● WHAT THE TASK REQUIRES: Summarize the account of Nathan's condition after surgery in two sentences.

● QUOTED PASSAGE:
====================

I should be sleeping but I can’t. Today was a tough day. 3 days post surgery and I thought by now Nathan would be on his way home. Instead today I watched him wither away in front of my eyes. He became paler, struggling more and more to breathe, not waking up. He slept for 29 hours straight. I kept telling the doctors and nurses that something was wrong, but nobody believed me.
Finally I went on Facebook and mentioned the symptoms to other moms of children with special needs, who gave me a bunch of ideas. I then called Nathan’s pediatrician, who called the hospital and demanded they do something. I mentioned the possibilities that the other moms suggested, and they did the blood work to check for these. Sure enough everything they suspected was correct. He lost too much blood during surgery and needed a blood transfusion. He is getting the blood as I type this. He also needed extra meds for his lungs, which collapsed. He may have pneumonia on top of everything else, but we are watching and waiting to see how his lungs progress.

====================

● SUPPLIED ENTRIES:
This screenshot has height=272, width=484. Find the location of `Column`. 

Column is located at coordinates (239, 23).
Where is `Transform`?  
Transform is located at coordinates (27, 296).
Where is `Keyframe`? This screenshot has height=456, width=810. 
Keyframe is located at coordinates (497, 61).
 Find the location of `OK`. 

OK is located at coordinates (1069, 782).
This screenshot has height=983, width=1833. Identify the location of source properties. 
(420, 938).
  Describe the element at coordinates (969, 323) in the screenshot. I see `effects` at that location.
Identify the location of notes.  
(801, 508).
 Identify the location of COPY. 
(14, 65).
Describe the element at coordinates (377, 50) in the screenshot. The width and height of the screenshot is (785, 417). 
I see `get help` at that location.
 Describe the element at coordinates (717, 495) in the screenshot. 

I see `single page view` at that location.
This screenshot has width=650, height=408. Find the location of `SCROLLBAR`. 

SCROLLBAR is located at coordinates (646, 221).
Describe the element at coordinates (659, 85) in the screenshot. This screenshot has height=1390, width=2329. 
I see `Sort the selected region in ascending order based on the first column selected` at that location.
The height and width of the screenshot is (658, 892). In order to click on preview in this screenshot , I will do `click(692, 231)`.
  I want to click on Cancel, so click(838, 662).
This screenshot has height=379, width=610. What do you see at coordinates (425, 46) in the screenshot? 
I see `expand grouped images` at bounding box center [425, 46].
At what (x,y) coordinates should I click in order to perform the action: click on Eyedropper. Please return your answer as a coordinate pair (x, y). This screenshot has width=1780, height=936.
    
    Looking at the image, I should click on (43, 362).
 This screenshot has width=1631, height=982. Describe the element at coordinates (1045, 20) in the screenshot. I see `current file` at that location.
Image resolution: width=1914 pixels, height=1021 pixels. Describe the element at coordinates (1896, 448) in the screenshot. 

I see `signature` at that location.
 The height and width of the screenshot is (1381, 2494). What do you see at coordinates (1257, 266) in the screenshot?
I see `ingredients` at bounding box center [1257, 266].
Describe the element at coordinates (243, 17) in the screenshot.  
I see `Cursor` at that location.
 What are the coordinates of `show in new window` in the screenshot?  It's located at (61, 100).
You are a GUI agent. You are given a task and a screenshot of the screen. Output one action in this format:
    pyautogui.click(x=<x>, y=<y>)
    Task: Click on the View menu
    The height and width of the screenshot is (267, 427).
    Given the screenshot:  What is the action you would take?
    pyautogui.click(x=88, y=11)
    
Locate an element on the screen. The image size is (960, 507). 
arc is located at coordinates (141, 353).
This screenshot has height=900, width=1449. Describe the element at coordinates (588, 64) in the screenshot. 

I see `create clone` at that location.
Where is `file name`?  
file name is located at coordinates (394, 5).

====================

● SOLUTION TO THIS EXERCISE: Three days after surgery, Nathan grew paler, struggled to breathe and slept for 29 hours straight, but the doctors and nurses did not believe the writer that something was wrong. After other moms on Facebook suggested possible causes and Nathan's pediatrician called the hospital to demand action, blood work showed he had lost too much blood during surgery and needed a transfusion, and he also needed extra medication for his collapsed lungs.